After a thorough interview & check-up by Dr Schub, he looked us in the eye and explained his diagnosis of Tourette Syndrome for Connor based on his continued (greater than one year) expression of at least two motor tics and one vocal tic for this entire period. He talked a lot and I pulled it all in, but I simply didn’t prepare myself to hear an “official” diagnosis of TS. My wife had been preparing me for this, but I guess I just wasn’t ready to hear that this was something Connor would have to deal with from this point forward.
I was stunned all the way back to the cars (I had to go back to work after the appointment) and my wife could tell it. She already knew in her heart that Connor had TS and needed this confirmation that it was real and not just her layperson’s diagnosis. This just gave her that rally cry she needed to start being the absolutely best mom she could be for her son with TS (BTW, she is the absolutely best mom she could be for Connor!).
I on the other hand really didn’t prepare for this. I guess I was simply in denial prior to hearing the TS diagnosis. After they left I sat in my car for a while crying as the cold fact that Connor has to deal with this going forward overwhelmed me for a little bit. I pulled it together and like my wife, saw this as a rally cry to be the absolute best advocate I could be for Connor and to become an educator of TS for others.
I am grateful we did get Connor’s diagnosis when we did and simply did not just keep living in a wishful/naive mindset that these tics would just clear themselves up. I sure wish they would, but even now, years later, this is simply not the case. This diagnosis has let us accept this condition and focus on understanding how TS affects Connor and doing everything we can to make sure Connor has the best opportunity to do everything he wants to without having TS being a roadblock to him.

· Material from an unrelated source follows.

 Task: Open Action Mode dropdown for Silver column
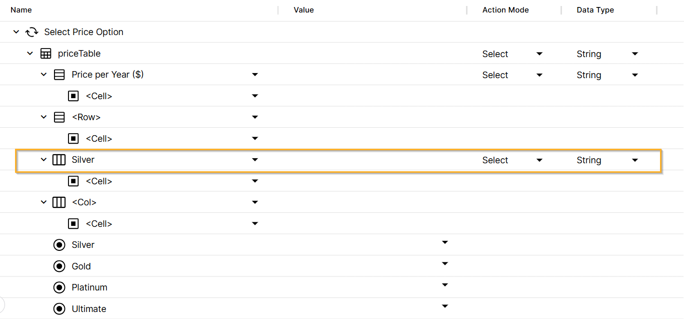coord(540,160)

I’m also grateful that we were able to get this diagnosis early in grade school as it let him accept it as well while he was maturing through these years. I could only image how much harder this would have been for him to hear as a formal diagnosis many years later. Being years later now (he’s in middle school), Connor has had time to learn so much about TS which has helped him to understand what is happening to him and to be as educated as he can be about TS.

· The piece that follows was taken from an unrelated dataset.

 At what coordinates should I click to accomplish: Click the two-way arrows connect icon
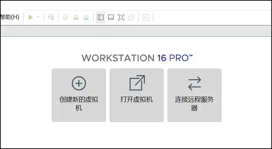pos(194,83)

My intentions for this blog posting were to simply share this experience in case it might help someone else who has been through a similar situation to know they are not alone as well as to demystify the process should someone reading this is considering scheduling an appointment with a neurologist about their, or their child’s, tics. My recommendation is to go ahead and do it. While they can be scary initially, the only way to move forward is to get all the facts you can.